Localizado no alto da serra, o Núcleo de Santa Virgínia compreende uma zona de transição entre as duas vegetações, o que facilita a migração das serpentes. “Animais de hábitos generalistas podem ser favorecidos pelo desmatamento nas bordas do parque, permitindo o aumento de sua distribuição para locais anteriormente florestados”, explicou.

Outra contribuição importante do trabalho foi a descoberta de duas espécies ainda não catalogadas na literatura especializada. Cada uma foi encontrada em uma das regiões da pesquisa e estão agora em processo de descrição.

A jararaca (Bothrops jararaca ) foi a espécie mais frequente nas duas áreas estudadas. Além dela, o pesquisador encontrou uma incidência maior da jararacuçu (Bothrops jararacussu) e da cobra-cipó (Chironius fuscus) no núcleo de Picinguaba. Já em Santa Virgínia, além da jararaca, foram avistadas muitas jararaquinhas (Xenodon neuwiedii) e cobras-verdes (Liophis atraventer). Hartmann também teve dois encontros com uma espécie extremamente rara, a Uromacerina ricardinii.

As serpentes encontradas foram inicialmente observadas para o registro de seu comportamento. Em seguida, exemplares foram capturados para medição, pesagem e fotografias. Nessa etapa ocorreu também a identificação dos sexos dos animais que, depois, foram devolvidos ao ambiente.

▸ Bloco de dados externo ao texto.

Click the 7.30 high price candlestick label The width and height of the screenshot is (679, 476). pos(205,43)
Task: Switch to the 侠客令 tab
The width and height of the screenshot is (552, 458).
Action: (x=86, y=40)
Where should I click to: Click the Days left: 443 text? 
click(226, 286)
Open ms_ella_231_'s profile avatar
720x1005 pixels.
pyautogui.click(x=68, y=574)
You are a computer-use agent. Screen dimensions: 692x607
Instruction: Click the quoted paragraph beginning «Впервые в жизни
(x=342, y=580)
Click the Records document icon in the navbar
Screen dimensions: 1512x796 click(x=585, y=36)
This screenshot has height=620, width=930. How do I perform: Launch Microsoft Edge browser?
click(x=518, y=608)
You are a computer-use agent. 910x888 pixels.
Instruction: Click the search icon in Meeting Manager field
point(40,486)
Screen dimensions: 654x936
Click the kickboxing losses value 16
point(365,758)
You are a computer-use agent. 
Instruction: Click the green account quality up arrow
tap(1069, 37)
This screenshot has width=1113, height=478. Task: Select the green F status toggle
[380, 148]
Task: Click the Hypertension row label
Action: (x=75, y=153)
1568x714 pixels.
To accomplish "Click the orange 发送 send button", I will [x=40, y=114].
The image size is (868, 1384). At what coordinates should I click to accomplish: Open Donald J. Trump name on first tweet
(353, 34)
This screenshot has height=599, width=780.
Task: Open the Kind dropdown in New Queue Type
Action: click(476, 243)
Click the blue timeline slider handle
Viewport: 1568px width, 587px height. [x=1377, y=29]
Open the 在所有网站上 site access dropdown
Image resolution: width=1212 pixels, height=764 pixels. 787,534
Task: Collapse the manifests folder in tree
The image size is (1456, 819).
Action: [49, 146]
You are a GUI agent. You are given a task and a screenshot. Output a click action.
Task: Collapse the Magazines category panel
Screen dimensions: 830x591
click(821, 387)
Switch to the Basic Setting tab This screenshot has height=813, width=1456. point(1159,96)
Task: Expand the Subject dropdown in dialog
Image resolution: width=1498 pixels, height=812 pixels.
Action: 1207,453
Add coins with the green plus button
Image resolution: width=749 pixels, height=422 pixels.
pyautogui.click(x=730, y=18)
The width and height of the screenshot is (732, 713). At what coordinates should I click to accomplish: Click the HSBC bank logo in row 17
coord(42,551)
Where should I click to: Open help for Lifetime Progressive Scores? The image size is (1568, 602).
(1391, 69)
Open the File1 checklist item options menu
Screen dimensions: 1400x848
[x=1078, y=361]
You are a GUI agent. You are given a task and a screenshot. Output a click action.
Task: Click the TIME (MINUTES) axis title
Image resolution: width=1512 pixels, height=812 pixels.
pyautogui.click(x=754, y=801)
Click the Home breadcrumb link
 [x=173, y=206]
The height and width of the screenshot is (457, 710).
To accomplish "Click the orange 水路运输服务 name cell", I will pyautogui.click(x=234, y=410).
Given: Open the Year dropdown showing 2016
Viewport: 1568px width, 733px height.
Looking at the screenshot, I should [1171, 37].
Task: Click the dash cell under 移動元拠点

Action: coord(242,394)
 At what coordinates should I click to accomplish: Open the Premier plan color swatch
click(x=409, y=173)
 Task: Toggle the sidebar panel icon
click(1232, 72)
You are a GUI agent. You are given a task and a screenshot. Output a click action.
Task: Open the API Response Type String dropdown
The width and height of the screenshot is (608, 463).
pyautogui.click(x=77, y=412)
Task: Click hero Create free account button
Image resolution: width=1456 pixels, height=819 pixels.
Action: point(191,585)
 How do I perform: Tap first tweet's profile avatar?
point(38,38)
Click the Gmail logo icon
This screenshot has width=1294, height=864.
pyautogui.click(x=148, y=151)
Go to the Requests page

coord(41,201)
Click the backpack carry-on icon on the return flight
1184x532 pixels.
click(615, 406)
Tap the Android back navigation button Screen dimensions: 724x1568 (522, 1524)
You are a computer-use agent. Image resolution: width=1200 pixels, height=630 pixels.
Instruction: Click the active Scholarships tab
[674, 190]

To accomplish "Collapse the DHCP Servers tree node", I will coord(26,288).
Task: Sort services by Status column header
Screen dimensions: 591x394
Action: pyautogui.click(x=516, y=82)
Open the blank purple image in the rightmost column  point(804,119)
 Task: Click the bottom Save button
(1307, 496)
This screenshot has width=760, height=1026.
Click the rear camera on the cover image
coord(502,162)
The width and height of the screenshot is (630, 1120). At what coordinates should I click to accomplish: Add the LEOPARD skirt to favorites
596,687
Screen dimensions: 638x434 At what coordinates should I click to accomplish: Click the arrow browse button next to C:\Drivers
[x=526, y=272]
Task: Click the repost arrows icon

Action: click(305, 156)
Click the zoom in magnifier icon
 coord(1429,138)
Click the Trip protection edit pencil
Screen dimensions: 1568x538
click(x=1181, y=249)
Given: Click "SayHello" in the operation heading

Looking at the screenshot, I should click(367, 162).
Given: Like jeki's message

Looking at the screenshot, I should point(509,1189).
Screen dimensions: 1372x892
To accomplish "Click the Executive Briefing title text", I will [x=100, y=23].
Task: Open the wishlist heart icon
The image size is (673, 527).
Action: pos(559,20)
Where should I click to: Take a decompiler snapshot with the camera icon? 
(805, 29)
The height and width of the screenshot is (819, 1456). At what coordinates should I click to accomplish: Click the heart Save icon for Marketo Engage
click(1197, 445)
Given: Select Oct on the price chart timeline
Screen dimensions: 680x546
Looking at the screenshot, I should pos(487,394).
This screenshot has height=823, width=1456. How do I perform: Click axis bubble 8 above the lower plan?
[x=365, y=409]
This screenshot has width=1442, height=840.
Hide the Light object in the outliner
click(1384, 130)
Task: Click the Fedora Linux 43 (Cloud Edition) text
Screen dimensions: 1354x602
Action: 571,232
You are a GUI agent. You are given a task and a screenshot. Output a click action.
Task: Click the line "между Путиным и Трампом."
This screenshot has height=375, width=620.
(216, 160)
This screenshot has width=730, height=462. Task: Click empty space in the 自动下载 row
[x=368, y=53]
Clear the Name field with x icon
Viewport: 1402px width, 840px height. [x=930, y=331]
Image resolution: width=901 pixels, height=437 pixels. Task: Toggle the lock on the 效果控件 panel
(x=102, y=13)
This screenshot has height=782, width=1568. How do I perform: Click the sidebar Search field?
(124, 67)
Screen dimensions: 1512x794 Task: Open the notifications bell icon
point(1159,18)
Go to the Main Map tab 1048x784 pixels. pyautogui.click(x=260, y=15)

Os exemplares encontrados mortos, por atropelamento ou mortos por moradores locais, foram coletados e submetidos a exames de conteúdo estomacal e de gônadas, para averiguar a dieta e se estavam em período reprodutivo.

Segundo Hartmann, a pesquisa contribuiu para elaboração de estratégias de conservação da Serra do Mar, ao fornecer bases que poderão ser comparadas em futuros estudos e detectar se as espécies vão ampliar a distribuição ou desaparecer, por exemplo.

Isso não pôde ser feito em seu estudo justamente por ele ter sido o pioneiro nesse tipo de levantamento para as regiões amostradas. “Por incrível que pareça, ainda somos carentes de informações sobre a ecologia das espécies de serpentes da Mata Atlântica, mesmo estando localizada na região Sudeste, onde é realizada a maior parte da produção científica do país, destacou”.